I am new to Pytorch so I might have misunderstood. The three approaches don’t look equivalent to me. I did a bit test with the first two. Bascially to fit four 1s to 7 and difference is that the first script changes weights every step while the second every 5 steps.

import torch

import torch.nn as nn

torch.manual_seed(1)

model = nn.Sequential(

nn.Linear(4, 8, bias=False),

nn.ReLU(),

nn.Linear(8, 1, bias=False),

)

x = torch.ones(4)

y0 = torch.tensor(7.)

loss_fn = nn.MSELoss()

optimizer = torch.optim.Adam(model.parameters(), lr=0.01)

optimizer.zero_grad()

for i in range(200):

```
y = model(x)
loss = loss_fn(y, y0)
if loss.item() < 1e-5:
print(f'after {i} steps')
break
optimizer.zero_grad()
loss.backward()
optimizer.step()
```

print(‘y:’, y)

for label, value in model.state_dict().items():

print(label)

print(value)

after 126 steps

y: tensor([6.9988], grad_fn=)

0.weight

tensor([[ 0.8411, 0.3628, 0.4865, 0.8181],

[-0.4707, 0.2999, -0.1029, 0.2544],

[-0.0641, -0.1948, 0.0051, -0.1089],

[ 0.1826, -0.1949, -0.0365, -0.0450],

[ 0.6402, 0.5657, 1.0048, 0.7233],

[-0.1862, -0.3020, -0.0838, -0.2157],

[ 0.4406, 0.6248, 0.8989, 0.8726],

[-0.6859, 0.1128, -0.0575, 0.2771]])

2.weight

tensor([[ 0.8684, -0.3221, -0.2251, -0.1705, 0.9041, -0.0589, 0.7641, 0.0078]])

import torch

import torch.nn as nn

torch.manual_seed(1)

model = nn.Sequential(

nn.Linear(4, 8, bias=False),

nn.ReLU(),

nn.Linear(8, 1, bias=False),

)

x = torch.ones(4)

y0 = torch.tensor(7.)

loss_fn = nn.MSELoss()

optimizer = torch.optim.Adam(model.parameters(), lr=0.01)

optimizer.zero_grad()

for i in range(5000):

```
y = model(x)
loss = loss_fn(y, y0)
if loss.item() < 1e-5:
print(f'after {i} steps')
break
loss.backward()
if(i+1) % 5 == 0:
optimizer.step()
optimizer.zero_grad()
```

print(‘y:’, y)

for label, value in model.state_dict().items():

print(label)

print(value)

after 630 steps

y: tensor([6.9988], grad_fn=)

0.weight

tensor([[ 0.8411, 0.3628, 0.4865, 0.8181],

[-0.4707, 0.2999, -0.1029, 0.2544],

[-0.0641, -0.1948, 0.0051, -0.1089],

[ 0.1826, -0.1949, -0.0365, -0.0450],

[ 0.6402, 0.5657, 1.0048, 0.7233],

[-0.1862, -0.3020, -0.0838, -0.2157],

[ 0.4406, 0.6248, 0.8989, 0.8726],

[-0.6859, 0.1128, -0.0575, 0.2771]])

2.weight

tensor([[ 0.8684, -0.3221, -0.2251, -0.1705, 0.9041, -0.0589, 0.7641, 0.0078]])

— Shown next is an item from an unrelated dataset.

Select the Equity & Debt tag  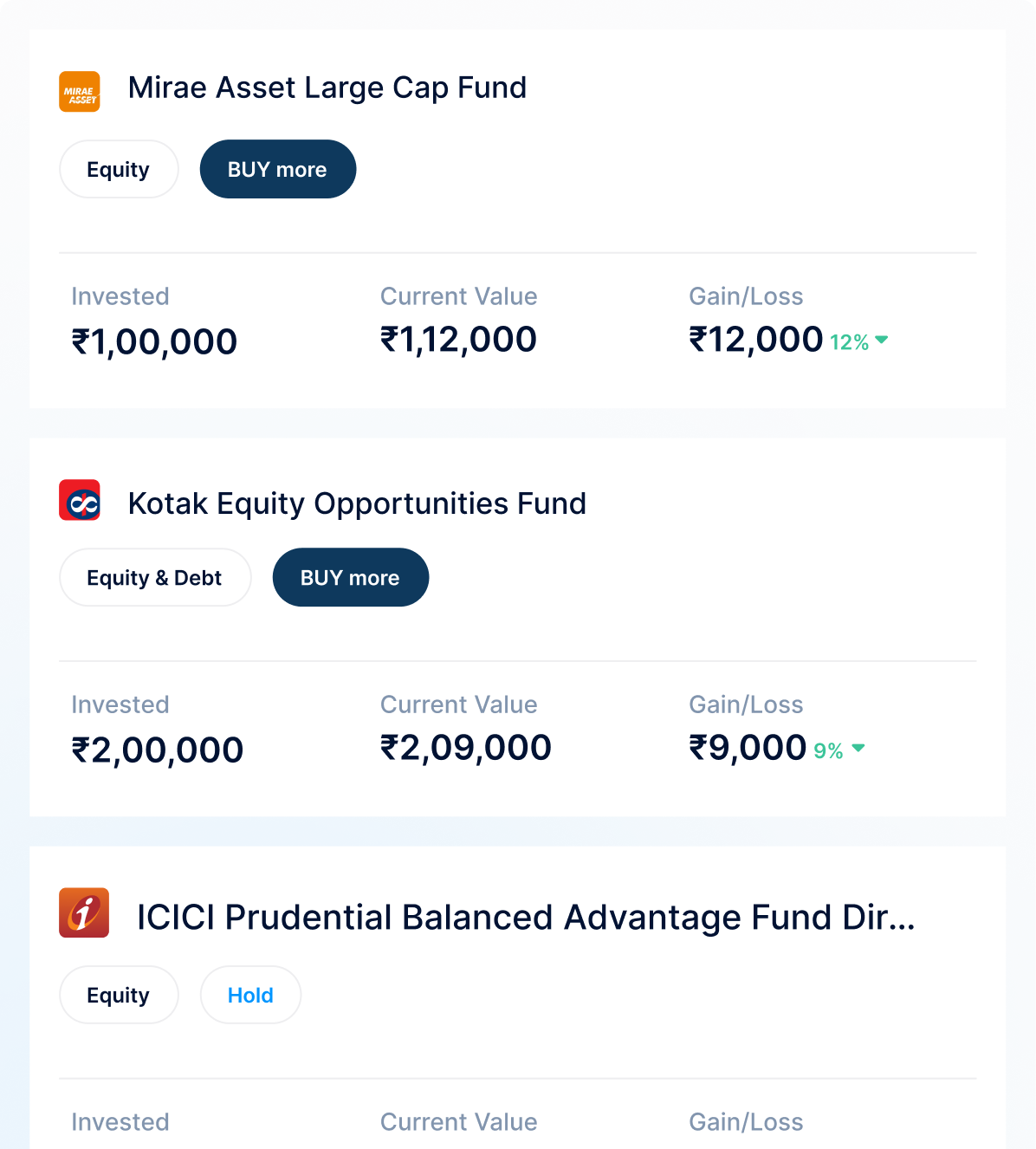click(155, 577)
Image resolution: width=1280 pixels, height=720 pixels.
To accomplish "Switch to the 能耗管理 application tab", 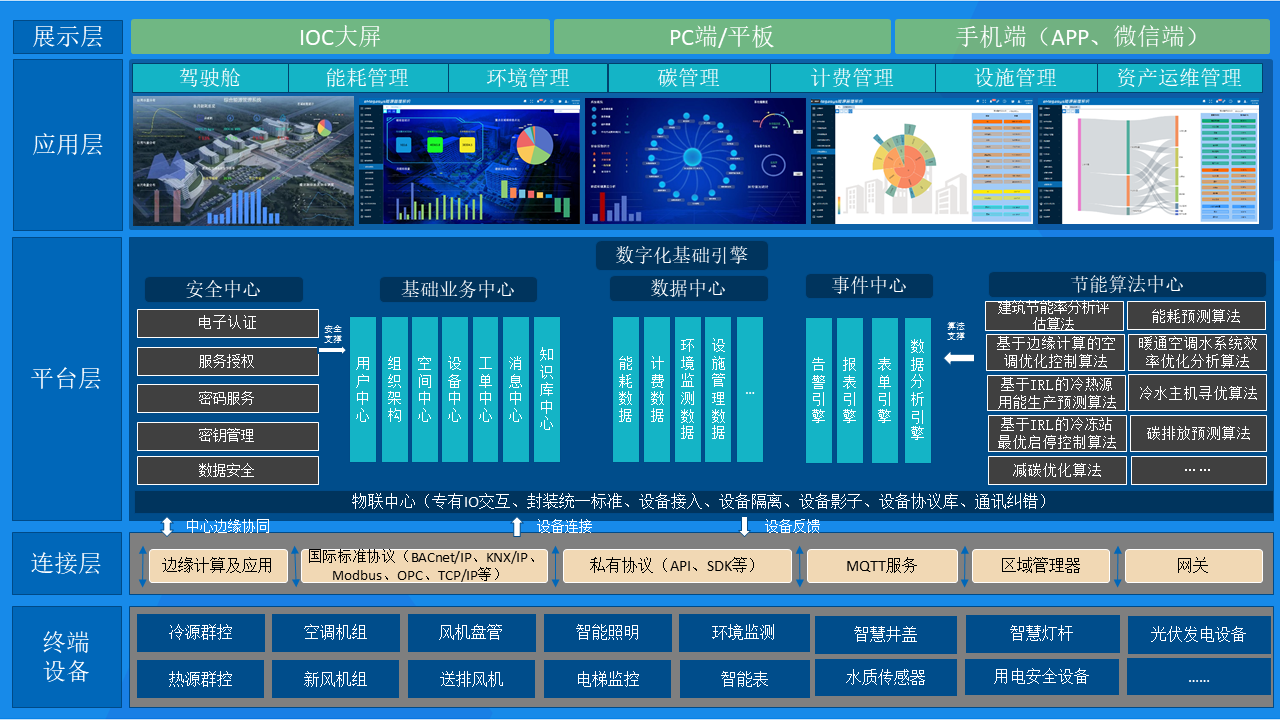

As you can see, the first program converges five times faster than the second one. Result would be similar if I change input to random numbers. It seems to me with the second approach weights are updated using an average gradients. So the first approach is more efficient.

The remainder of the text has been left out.